## Task statement:
Write out the records again, exactly, leaving none out.

## Items from a data source:
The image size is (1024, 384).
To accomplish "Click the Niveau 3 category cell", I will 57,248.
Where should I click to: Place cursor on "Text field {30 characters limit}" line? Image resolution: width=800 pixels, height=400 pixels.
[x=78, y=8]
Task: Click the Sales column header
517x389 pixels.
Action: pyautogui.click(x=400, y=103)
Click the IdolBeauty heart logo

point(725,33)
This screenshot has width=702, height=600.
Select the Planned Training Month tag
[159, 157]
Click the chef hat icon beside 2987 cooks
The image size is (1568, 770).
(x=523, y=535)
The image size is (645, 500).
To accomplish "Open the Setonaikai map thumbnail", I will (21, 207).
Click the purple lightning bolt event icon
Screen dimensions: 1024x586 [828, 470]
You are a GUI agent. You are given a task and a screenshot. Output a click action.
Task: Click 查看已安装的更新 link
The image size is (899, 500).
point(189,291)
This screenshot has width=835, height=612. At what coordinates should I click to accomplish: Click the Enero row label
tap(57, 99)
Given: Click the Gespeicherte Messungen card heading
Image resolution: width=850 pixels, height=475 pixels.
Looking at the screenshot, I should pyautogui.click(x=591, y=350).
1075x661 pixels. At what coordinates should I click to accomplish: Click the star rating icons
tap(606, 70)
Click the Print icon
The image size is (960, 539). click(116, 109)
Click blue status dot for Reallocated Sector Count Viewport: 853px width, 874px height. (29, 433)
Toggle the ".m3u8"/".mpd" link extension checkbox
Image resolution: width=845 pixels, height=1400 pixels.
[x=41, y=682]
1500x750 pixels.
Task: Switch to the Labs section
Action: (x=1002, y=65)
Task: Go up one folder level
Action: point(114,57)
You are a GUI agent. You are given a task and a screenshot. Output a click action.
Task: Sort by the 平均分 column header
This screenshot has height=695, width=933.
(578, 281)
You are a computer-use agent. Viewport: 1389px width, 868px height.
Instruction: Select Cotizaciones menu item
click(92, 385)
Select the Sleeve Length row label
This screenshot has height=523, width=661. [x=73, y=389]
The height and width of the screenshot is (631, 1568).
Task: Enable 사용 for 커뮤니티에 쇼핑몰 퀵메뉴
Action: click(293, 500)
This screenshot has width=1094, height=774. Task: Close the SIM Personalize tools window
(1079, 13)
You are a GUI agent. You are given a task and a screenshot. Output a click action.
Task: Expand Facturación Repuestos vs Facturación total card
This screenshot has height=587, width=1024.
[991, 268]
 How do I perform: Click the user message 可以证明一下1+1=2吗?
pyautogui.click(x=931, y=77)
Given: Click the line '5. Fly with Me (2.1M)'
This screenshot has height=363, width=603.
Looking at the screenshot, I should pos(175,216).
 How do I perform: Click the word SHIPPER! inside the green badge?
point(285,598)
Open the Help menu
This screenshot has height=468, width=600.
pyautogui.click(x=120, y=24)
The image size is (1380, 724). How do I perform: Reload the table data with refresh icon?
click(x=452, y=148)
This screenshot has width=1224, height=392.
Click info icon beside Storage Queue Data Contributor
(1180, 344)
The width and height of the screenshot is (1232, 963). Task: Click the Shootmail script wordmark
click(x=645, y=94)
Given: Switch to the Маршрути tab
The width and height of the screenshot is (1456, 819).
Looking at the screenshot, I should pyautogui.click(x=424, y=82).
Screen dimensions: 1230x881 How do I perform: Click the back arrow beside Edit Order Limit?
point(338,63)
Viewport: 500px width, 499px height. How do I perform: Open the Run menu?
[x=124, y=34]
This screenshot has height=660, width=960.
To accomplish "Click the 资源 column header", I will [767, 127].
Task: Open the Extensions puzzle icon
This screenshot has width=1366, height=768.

## Answer for the task:
The image size is (1024, 384).
To accomplish "Click the Niveau 3 category cell", I will 57,248.
Where should I click to: Place cursor on "Text field {30 characters limit}" line? Image resolution: width=800 pixels, height=400 pixels.
[x=78, y=8]
Task: Click the Sales column header
517x389 pixels.
Action: pyautogui.click(x=400, y=103)
Click the IdolBeauty heart logo

point(725,33)
This screenshot has width=702, height=600.
Select the Planned Training Month tag
[159, 157]
Click the chef hat icon beside 2987 cooks
The image size is (1568, 770).
(x=523, y=535)
The image size is (645, 500).
To accomplish "Open the Setonaikai map thumbnail", I will (21, 207).
Click the purple lightning bolt event icon
Screen dimensions: 1024x586 [828, 470]
You are a GUI agent. You are given a task and a screenshot. Output a click action.
Task: Click 查看已安装的更新 link
The image size is (899, 500).
point(189,291)
This screenshot has width=835, height=612. At what coordinates should I click to accomplish: Click the Enero row label
tap(57, 99)
Given: Click the Gespeicherte Messungen card heading
Image resolution: width=850 pixels, height=475 pixels.
Looking at the screenshot, I should pyautogui.click(x=591, y=350).
1075x661 pixels. At what coordinates should I click to accomplish: Click the star rating icons
tap(606, 70)
Click the Print icon
The image size is (960, 539). click(116, 109)
Click blue status dot for Reallocated Sector Count Viewport: 853px width, 874px height. (29, 433)
Toggle the ".m3u8"/".mpd" link extension checkbox
Image resolution: width=845 pixels, height=1400 pixels.
[x=41, y=682]
1500x750 pixels.
Task: Switch to the Labs section
Action: (x=1002, y=65)
Task: Go up one folder level
Action: point(114,57)
You are a GUI agent. You are given a task and a screenshot. Output a click action.
Task: Sort by the 平均分 column header
This screenshot has height=695, width=933.
(578, 281)
You are a computer-use agent. Viewport: 1389px width, 868px height.
Instruction: Select Cotizaciones menu item
click(92, 385)
Select the Sleeve Length row label
This screenshot has height=523, width=661. [x=73, y=389]
The height and width of the screenshot is (631, 1568).
Task: Enable 사용 for 커뮤니티에 쇼핑몰 퀵메뉴
Action: click(293, 500)
This screenshot has width=1094, height=774. Task: Close the SIM Personalize tools window
(1079, 13)
You are a GUI agent. You are given a task and a screenshot. Output a click action.
Task: Expand Facturación Repuestos vs Facturación total card
This screenshot has height=587, width=1024.
[991, 268]
 How do I perform: Click the user message 可以证明一下1+1=2吗?
pyautogui.click(x=931, y=77)
Given: Click the line '5. Fly with Me (2.1M)'
This screenshot has height=363, width=603.
Looking at the screenshot, I should pos(175,216).
 How do I perform: Click the word SHIPPER! inside the green badge?
point(285,598)
Open the Help menu
This screenshot has height=468, width=600.
pyautogui.click(x=120, y=24)
The image size is (1380, 724). How do I perform: Reload the table data with refresh icon?
click(x=452, y=148)
This screenshot has width=1224, height=392.
Click info icon beside Storage Queue Data Contributor
(1180, 344)
The width and height of the screenshot is (1232, 963). Task: Click the Shootmail script wordmark
click(x=645, y=94)
Given: Switch to the Маршрути tab
The width and height of the screenshot is (1456, 819).
Looking at the screenshot, I should pyautogui.click(x=424, y=82).
Screen dimensions: 1230x881 How do I perform: Click the back arrow beside Edit Order Limit?
point(338,63)
Viewport: 500px width, 499px height. How do I perform: Open the Run menu?
[x=124, y=34]
This screenshot has height=660, width=960.
To accomplish "Click the 资源 column header", I will [767, 127].
Task: Open the Extensions puzzle icon
This screenshot has width=1366, height=768.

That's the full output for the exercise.